Subscribe to DSC Newsletter

Does anyone have experience with the performance of data mining and machine learning algorithms in R? I have been collaborating with OpenBI and they indicated that memory limitations severely impair what you can do with R.

I am interested in using R, or modifying R, to mine TB datasets and was wondering if others have thought about or have direct experience trying to do this.

Tags: R, cloud computing, data mining, machine learning

Views: 705

Replies to This Discussion

I have used the clara algorithm in the cluster library on very large datasets. As long as I stay under 200 clusters, I haven't had too much trouble with several hundred thousand records.

Regarding machine learning, I have found that the algorithms tend not to converge to a global minimum when I set up too many hidden nodes.

I have had more luck using the projection pursuit regression (ppr) algorithm when trying to model complex structures.
Do you have more details (time so solution, total memory in your machine, etc)?

I just ran a couple of simple experiments and I can't even get a 1 million point lm to complete and I have a 2G machine. I want to get a sense of how fast/slow R is compared to C++ for example.
You might be interested in the ff package, which handles large vectors better than normal R objects. I haven't used it myself yet, but found the following poster to be pretty informative: http://user2007.org/program/posters/adler.pdf. It makes use of flatfiles rather than the everything-in-RAM model.

Their CRAN page had more recent info.
Excellent reference, thank you. I did see the flat file package, but didn't put one and one together. Memory mapping a data set is one aspect, now reformulating algorithms so that they work on chards is another.

Anyone know of streaming extensions in R to take in live data feeds?
I've heard about something called R Clusters (if I remember correctly), where R processing is distributed across several machines.
Very unfortunate that the word "cluster" is ambiguous particularly in R. I can only find statistical clustering help inside R.

I did find the following reference:

SNOW: Simple Network of Workstations

It allows you to program your own cluster algorithm which in my mind is the wrong approach: the cluster execution must sit as an operator underneath the language. It didn't really matter since I cannot find SNOW in any of the CRAN archives anyway, despite what the documentation/papers say.

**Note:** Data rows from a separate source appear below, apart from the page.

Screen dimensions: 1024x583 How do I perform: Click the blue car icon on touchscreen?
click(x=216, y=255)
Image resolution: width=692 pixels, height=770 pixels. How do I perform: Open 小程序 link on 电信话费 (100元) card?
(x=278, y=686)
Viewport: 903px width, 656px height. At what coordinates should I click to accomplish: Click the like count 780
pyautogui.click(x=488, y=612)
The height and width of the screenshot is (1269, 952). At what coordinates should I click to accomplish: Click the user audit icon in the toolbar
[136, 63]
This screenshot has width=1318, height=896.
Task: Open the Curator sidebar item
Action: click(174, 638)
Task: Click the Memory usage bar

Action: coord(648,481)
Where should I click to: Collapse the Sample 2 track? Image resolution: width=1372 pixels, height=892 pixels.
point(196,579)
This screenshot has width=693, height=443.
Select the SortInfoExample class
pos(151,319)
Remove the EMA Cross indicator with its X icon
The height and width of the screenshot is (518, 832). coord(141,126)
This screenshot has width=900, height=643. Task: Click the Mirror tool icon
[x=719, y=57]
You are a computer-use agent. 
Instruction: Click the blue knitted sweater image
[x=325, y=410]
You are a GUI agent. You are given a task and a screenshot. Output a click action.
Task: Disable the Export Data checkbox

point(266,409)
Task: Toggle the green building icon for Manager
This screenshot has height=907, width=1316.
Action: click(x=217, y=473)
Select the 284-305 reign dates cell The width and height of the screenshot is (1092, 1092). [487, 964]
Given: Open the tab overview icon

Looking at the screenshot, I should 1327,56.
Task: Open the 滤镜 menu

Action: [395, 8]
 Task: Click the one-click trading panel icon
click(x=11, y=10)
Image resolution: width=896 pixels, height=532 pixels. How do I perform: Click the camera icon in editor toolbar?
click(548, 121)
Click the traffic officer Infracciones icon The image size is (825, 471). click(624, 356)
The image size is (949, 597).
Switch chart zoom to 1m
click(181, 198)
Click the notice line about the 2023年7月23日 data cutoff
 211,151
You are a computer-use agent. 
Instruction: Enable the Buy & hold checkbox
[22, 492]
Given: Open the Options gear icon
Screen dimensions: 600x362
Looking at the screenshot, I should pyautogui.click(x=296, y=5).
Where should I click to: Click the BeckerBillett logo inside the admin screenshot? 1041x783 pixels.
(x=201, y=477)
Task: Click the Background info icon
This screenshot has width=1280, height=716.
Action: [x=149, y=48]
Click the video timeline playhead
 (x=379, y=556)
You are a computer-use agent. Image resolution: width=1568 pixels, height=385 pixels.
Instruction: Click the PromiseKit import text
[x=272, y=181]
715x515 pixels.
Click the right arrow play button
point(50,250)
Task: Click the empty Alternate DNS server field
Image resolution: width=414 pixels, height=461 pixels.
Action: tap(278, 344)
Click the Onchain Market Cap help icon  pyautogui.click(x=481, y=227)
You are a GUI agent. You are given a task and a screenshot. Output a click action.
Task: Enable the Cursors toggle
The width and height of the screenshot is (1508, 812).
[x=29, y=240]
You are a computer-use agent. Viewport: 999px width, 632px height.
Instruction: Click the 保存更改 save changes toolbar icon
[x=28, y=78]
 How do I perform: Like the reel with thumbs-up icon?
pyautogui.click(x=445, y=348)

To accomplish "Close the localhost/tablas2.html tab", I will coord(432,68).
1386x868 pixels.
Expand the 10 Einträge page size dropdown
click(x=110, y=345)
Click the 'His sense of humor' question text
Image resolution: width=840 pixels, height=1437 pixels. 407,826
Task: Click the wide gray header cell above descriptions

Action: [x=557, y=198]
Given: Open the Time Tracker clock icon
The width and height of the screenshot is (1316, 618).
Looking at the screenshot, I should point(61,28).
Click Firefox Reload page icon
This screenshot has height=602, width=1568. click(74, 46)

There is a proof of concept out there with REvolution Computing's modification of R to seamlessly build distributed data structures. They have the above abstraction with commands that execute in parallel, such as bootNWS for a parallel bootstrap, or forestNWS for a parallel classification.
I found the snow package on the first CRAN mirror I looked at:

http://mirrors.ibiblio.org/pub/mirrors/CRAN/web/packages/snow/index...

I tried setting this up on a small cluster of Amazon EC2 Ubuntu images one time with little luck, though I didn't put much time into it. This is something I'd really like to get working at some point.
Ian:

Continued research on this has surfaced a couple of interesting activities.

- The OLAP/data warehouse space has a handful of startups that deliver high-performance column oriented databases. The list I have so far is:

- Netezza hardware accelerated SQL processor with lot's of I/O parallelism
- KickFire also hardware accelerated SQL but in addition they have
very large memory config using MetaRAM that effectively holds
the database in memory
- Vertica software only column oriented database that already runs on EC-2/S3
- DataScaler stealth mode startup that appears to do the same as KickFire

Also, got deeper into R and I am pretty much convinced that the R engine needs to be modified to do web-scale data mining through its language. We have a proof of concept here in the form of Revolution Computing, but I don't like their back-end technology since I think it is not solving the right problem.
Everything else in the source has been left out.